Alas, as evidenced by their new film, this particular combination of filmmakers and star seems to bring out the worst in both parties. Call it a meeting of mindlessness, or a super-synergy of scatological stoopidity. Or just call it plain old bad.

“Me, Myself & Irene” is shamelessly high-concept: Imagine a gross-out comedy version of “Dr. Jekyll and Mr. Hyde” directed by the Curly Stooge with Tourette’s syndrome, and there you go. Carrey plays a good-natured Rhode Island highway patrolman named Charlie, who is nice to the point of being a pushover. After a decade-plus of pent-up frustration at being the town’s laughingstock (his blonde wife leaves him with three black kids that obviously aren’t his), Charlie develops a split-personality disorder.

His new personality, Hank, is composed of all the vilest, repressed aspects of Charlie’s id and is not afraid to act on them. While Charlie is all apologetic and wimpy when trying to tell a motorist he’s illegally parked, Hank will take the guy’s car and drive it through a wall. While Charlie will timidly ask his neighbors to kinda, maybe, please, stop their dog from crapping on his lawn (shown in monstrous closeup), Hank just strides on over to their yard, pulls down his pants, and . . . well, use your imagination.

Charlie finds himself in hot water when he’s asked to escort a gangster’s ex-girlfriend named Irene (Renee Zellweger), whom the Feds are trying to recruit as a witness. When the mob decides to whack her, it’s up to Charlie/Hank to save the day.

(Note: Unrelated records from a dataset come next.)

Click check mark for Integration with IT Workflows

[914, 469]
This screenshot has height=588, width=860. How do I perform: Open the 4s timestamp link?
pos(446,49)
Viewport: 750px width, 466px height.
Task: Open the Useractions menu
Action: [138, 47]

Irene likes the sweet-natured Charlie, but he goes all limp in a crisis, and it’s up to the Clint Eastwood-like Hank to take charge. Irene finds Hank is a bit too unlimp for her tastes, though, as he crudely attempts to land her in bed. The film eventually develops into a struggle between Hank and Charlie for Irene’s affections.

The humor here, as in “There’s Something About Mary,” is a combination of post-John Waters gross-out — vaginal infections, dildos and a cop with a chicken head stuck up his butt — and aggressively anti-PC jibes at albinos, lesbians and the disabled. Unlike the similarly scatological “South Park,” however, there’s not a trace of irony, satire or inspired silliness to be found.

What remains is plenty of garden-variety idiocy: One scene has Charlie trying to put an injured cow out of its misery by shooting it in the head — repeatedly — and then, when that doesn’t work, strangling it. This goes on forever and is about as funny as a George Will column.

Carrey is one of those comedians (Robin Williams also springs to mind) whose idea of pacing is more, more, more! He just never lets up, and his desperate mugging quickly moves from funny to tiresome. His Jerry Lewis-inspired foolishness has always been an acquired taste, but it’s rarely been this grating. The film’s climactic sequence in which Carrey rolls around on the ground fighting with himself — as Hank and Charlie struggle for control of his body — is embarrassing to sit through. (A similar prank is done much better in Sam Raimi’s “Evil Dead 2.”)

“Me, Myself & Irene” is a movie made by 40-year-olds for 14-year-olds, and it shows. If I write the word “poo poo” here and it sends you into uncontrollable fits of laughter, then by all means go see this film. If not, well, congratulations, you’ve outgrown the target market.